Pessimistic is harder to implement and will give problems in a web environment. What action will release the lock, closing the browser? Leaving the session to time out? What about if they then do save their changes?
You don't specify which database you are using. MS SQL server has a timestamp datatype. It has nothing to do with time though. It is mearly a number that will get changed each time the row gets updated. You don't have to do anything to make sure it gets changed, you just need to check it. You can achive similar by using a date/time last modified as #KM suggests. But this means you have to remember to change it each time you update the row. If you use datetime you need to use a data type with sufficient precision to ensure that you can't end up with the value not changing when it should.
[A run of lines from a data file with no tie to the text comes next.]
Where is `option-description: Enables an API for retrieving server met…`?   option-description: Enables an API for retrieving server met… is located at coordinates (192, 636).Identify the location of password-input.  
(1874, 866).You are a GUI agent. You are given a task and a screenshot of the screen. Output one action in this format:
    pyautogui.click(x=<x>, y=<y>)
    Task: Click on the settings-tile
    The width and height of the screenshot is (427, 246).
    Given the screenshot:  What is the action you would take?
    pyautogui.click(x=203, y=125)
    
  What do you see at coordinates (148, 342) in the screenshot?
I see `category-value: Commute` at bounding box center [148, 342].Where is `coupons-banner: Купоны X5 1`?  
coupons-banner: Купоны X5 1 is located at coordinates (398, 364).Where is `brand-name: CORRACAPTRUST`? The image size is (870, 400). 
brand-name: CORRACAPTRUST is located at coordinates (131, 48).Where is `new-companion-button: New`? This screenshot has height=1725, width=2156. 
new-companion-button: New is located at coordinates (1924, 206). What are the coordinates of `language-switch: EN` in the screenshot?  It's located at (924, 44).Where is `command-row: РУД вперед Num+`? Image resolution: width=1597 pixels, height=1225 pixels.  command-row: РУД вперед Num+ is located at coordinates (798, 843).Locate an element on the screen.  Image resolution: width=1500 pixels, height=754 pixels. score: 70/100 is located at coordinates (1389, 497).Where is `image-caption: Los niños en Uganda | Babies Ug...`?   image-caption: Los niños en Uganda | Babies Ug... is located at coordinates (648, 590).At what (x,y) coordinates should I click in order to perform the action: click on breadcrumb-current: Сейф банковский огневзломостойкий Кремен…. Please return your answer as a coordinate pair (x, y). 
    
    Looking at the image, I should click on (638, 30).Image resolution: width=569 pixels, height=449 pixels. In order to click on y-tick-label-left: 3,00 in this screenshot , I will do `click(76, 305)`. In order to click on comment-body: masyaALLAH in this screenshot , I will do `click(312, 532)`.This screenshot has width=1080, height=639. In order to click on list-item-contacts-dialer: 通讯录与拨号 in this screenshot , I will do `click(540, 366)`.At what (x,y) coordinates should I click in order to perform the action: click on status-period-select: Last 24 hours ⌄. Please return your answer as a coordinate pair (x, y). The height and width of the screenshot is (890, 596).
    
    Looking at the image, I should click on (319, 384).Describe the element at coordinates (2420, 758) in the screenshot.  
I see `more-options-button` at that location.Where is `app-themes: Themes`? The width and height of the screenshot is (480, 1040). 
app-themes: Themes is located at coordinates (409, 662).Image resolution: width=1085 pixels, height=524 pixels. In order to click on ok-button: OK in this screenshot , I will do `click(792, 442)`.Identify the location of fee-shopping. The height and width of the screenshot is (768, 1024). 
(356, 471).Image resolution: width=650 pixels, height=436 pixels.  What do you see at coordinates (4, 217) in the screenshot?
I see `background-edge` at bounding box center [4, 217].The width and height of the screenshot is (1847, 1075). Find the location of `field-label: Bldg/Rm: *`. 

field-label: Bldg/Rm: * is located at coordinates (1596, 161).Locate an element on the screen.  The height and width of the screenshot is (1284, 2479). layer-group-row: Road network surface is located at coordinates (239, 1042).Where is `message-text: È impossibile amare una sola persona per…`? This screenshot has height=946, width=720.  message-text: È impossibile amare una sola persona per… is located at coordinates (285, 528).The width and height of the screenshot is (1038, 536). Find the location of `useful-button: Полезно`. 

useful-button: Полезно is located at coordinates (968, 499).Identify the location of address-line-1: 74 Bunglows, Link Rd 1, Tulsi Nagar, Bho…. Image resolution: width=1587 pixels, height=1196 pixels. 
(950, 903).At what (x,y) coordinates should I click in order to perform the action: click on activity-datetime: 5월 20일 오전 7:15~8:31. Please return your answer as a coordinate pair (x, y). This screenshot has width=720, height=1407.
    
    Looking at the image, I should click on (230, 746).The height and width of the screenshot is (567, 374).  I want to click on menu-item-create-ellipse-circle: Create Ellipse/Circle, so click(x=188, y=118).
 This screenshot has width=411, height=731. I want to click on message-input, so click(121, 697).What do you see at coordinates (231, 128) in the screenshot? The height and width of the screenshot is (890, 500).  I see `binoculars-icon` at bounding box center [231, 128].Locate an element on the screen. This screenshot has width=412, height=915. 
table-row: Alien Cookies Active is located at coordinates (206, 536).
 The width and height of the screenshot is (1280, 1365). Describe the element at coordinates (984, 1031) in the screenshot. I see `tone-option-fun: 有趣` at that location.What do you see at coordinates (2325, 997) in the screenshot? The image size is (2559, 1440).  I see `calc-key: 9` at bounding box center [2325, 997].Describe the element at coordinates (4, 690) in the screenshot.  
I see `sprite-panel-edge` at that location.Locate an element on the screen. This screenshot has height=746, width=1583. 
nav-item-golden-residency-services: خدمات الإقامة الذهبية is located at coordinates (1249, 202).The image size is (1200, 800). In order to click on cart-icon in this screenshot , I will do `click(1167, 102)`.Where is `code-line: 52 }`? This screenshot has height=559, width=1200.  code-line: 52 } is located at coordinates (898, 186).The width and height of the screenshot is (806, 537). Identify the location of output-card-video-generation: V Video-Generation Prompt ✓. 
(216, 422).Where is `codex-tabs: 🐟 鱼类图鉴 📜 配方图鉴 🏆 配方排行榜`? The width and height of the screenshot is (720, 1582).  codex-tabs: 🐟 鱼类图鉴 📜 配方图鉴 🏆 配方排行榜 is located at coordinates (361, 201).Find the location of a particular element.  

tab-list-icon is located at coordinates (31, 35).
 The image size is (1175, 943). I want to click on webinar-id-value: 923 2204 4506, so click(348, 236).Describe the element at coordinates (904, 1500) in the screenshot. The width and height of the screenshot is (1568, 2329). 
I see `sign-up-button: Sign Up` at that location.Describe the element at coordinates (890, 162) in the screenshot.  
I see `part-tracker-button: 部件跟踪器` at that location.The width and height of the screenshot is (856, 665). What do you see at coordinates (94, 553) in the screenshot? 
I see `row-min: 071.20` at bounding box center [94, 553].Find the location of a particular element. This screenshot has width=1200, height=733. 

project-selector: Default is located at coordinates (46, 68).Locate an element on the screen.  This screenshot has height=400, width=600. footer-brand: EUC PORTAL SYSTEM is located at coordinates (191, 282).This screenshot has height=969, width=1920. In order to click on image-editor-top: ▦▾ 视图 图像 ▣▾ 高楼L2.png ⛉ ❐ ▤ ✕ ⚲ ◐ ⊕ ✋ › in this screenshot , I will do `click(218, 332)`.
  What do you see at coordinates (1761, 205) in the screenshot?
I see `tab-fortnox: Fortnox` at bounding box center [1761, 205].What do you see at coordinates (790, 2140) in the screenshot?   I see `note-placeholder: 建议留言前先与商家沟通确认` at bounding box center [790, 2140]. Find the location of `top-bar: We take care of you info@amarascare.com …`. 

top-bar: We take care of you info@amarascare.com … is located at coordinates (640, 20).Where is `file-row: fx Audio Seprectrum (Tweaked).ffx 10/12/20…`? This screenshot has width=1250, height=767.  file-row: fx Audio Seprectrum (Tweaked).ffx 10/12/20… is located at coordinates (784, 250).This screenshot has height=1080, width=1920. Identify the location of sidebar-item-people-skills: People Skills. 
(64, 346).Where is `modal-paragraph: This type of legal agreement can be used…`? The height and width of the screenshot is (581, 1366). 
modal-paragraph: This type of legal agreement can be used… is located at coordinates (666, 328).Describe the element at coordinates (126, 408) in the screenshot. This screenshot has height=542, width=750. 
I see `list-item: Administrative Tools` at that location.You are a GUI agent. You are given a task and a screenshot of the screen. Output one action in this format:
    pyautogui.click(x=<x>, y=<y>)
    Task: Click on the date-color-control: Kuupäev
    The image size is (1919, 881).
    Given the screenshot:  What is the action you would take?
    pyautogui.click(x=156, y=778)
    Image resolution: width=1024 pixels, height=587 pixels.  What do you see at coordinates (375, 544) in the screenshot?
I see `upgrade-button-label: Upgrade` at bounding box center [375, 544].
For example, some one saves a row, then someone reads it, then another save happens but leaves the modified date/time unchanged. I would use timestamp unless there was a requirement to track last modified date on records.
To check it you can do as #KM suggests and include it in the update statement where clause. Or you can begin a transaction, check the timestamp, if all is well do the update, then commit the transaction, if not then return a failure code or error.
Holding transactions open (as suggested by #le dorfier) is similar to pessimistic locking, but the amount of data locked may be more than a row. Most RDBM's lock at the page level by default. You will also run into the same issues as with pessimistic locking.
You mention in your question that you are worried about conflicting updates. That is what the locking will prevent surely. Both optimistic or pessimistic will, when properly implemented prevent exactly that.
I agree with the first answer above, we try to use optimistic locking when the chance of collisions is fairly low. This can be easily implemented with a LastModifiedDate column or incrementing a Version column. If you are unsure about frequency of collisions, log occurrences somewhere so you can keep an eye on them. If your records are always in "edit" mode, having separate "view" and "edit" modes could help reduce collisions (assuming you reload data when entering edit mode).
If collisions are still high, pessimistic locking is more difficult to implement in web apps, but definitely possible. We have had good success with "leasing" records (locking with a timeout)... similar to that 2 minute warning you get when you buy tickets on TicketMaster. When a user goes into edit mode, we put a record into the "lock" table with a timeout of N minutes. Other users will see a message if they try to edit a record with an active lock. You could also implement a keep-alive for long forms by renewing the lease on any postback of the page, or even with an ajax timer. There is also no reason why you couldn't back this up with a standard optimistic lock mentioned above.
Many apps will need a combination of both approaches.
here's a simple solution to many people working on the same records.
when you load the data, get the last changed date, we use LastChgDate on our tables
when you save (update) the data add "AND LastChgDate=previouslyLoadedLastChgDate" to the where clause. If the row count=0 on the update, issue error where "someone else has already saved this data" and rollback everything, otherwise the data is saved.
I generally do the above logic on header tables only and not on the details tables, since they are all in one transaction.
I assume you're experiencing the 'lost update' problem.
To counter this as a rule of thumb I use pessimistic locking when the chances of a collision are high (or transactions are short lived) and optimistic locking when the chances of a collision are low (or transactions are long lived, or your business rules encompass multiple transactions).
You really need to see what applies to your situation and make a judgment call.